My friend Mauro sent me a NYT op-ed which was written by four members of the Board of Directors of the Milennium Challenge Corporation (among them Senator Bill Frist). In it, the Directors argue that the incoming administration should adopt the MCC as a central tool of its development policy. I have written before about the importance of attaching conditionality to U.S. foreign assistance; the Corporation takes a somewhat different approach - called indicator-based competition - by making countries compete for aid on the basis of their performance on a range of relevant criteria:

"Aid works best in countries whose governments are capable and committed. Before directing any American aid to a country, the corporation measures its performance on 17 indicators of democratic government, anti-corruption efforts, investments in health and education (particularly for girls) and economic freedom. Only those countries that perform strongly are allowed to compete for a five-year compact that makes them eligible to receive American aid for programs intended to reduce poverty and stimulate economic growth."

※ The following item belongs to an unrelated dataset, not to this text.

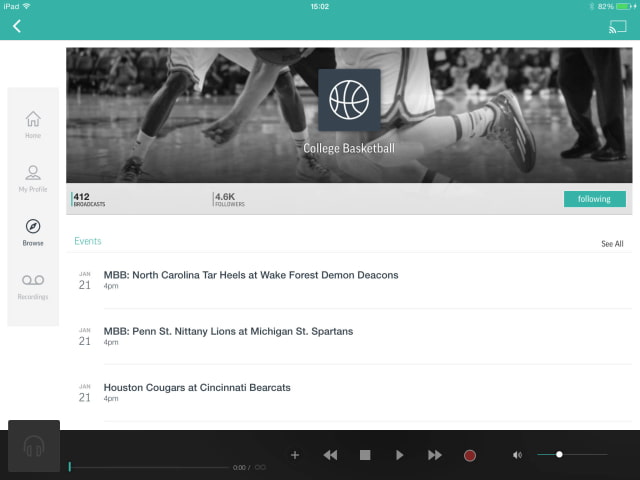The height and width of the screenshot is (480, 640).
Task: Open the Cast screen icon
Action: pyautogui.click(x=618, y=27)
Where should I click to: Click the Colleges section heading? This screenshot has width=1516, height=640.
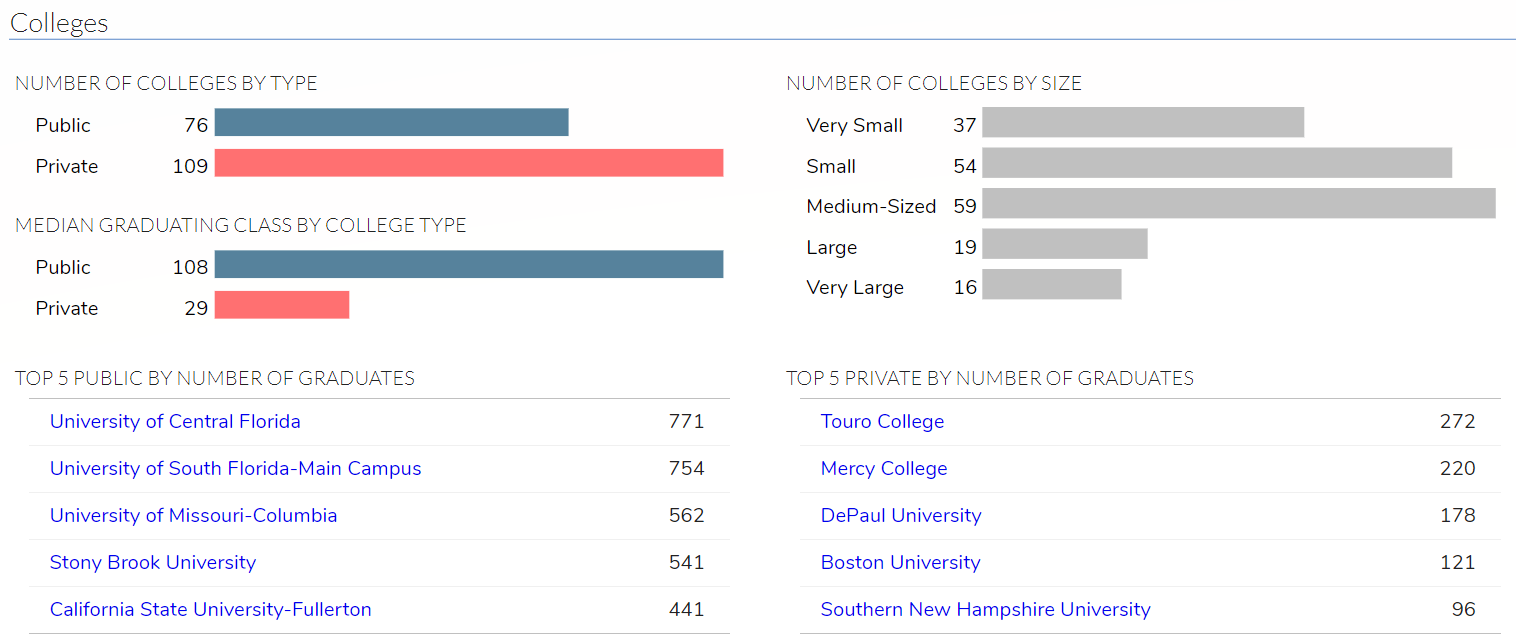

Mauro pointed out that the willingness of countries like China, Korea, Qatar, and Brazil to deliver no-strings-attached assistance (often in return for natural resources or support at the UN) has undercut the efficacy of U.S. conditionality. While the MCC has received mixed reviews in some quarters, it could represent the best way to make sure that U.S. foreign assistance benefits the people it is intended to help.